In the past few weeks we’ve had a number of lightning-caused fires in this part of Idaho, and several are still raging out of control. The smoke in our valley has been so thick the past few days that we can’t see the mountains (or even the hill behind our house!), and it’s difficult to breathe. The smoke is almost as bad as it was the summer of 2000, when the nearby Clear Creek fire was the largest in the nation; we were immersed in heavy smoke and falling ashes for more than a month. The summer of 2003 was a bad fire year also, and part of our cattle range burned — leaving nothing but charred ground in many places.


Part of our cattle range burned after a lightning-caused fire
got out of control in 2003, destroying a lot of timber, along
with 3 miles of fence. It burned so hot in some places that it
consumed the plant roots and topsoil clear down to the rocks.

Drought hurts us all — the land, the animals, and the farmers and ranchers who are trying to feed our nation. Cattle prices have been very good the past couple of years and were predicted to stay high for a while but have now softened because of drought damage to the corn crop in the sweltering Midwest. Even though many of us don’t feed grain to our cattle, market price for our animals is tied to ups and downs of corn prices because the feeding industry depends on corn.

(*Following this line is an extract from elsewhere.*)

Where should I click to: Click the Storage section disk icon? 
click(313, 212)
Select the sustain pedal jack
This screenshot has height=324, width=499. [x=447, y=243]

With pasture conditions deteriorating across much of the country these past couple of months, an increased number of cull cows and young cattle were sent to market earlier than usual, which also had an effect on cattle prices. Thus the prices we can expect for our animals this year may be lower than what we’d hoped. Our own little group of steers may not weigh as much as last year (because the grass is not as good) and may not bring as much money per pound.

With range and pastures suffering from drought this summer,
many cattle were rounded up early and sent to market early.

Meanwhile, we do what we can to keep them growing and healthy. Since the grass is not as good, we are paying closer attention to trying to manage our pastures as best we can, dividing our field pastures into smaller segments and doing a better job of rotational grazing — to take advantage of every small area on our ranch that is growing any grass.

By putting the cattle into smaller segments of meadow pasture, we can confine them to a certain area to eat it more completely (instead of wasting the taller, coarser plants) and move them often, so they have something new and fresh (and nutritious) interspersed with having to eat the tall, dry stuff. With only a tiny bit of irrigation water left in the creek, we are concentrating it on the few areas that are still green, to enable those pastures to keep growing (and produce more forage) — making the cattle rotate through the drier hayfield aftermath first, to buy more time for the portions that are still able to grow.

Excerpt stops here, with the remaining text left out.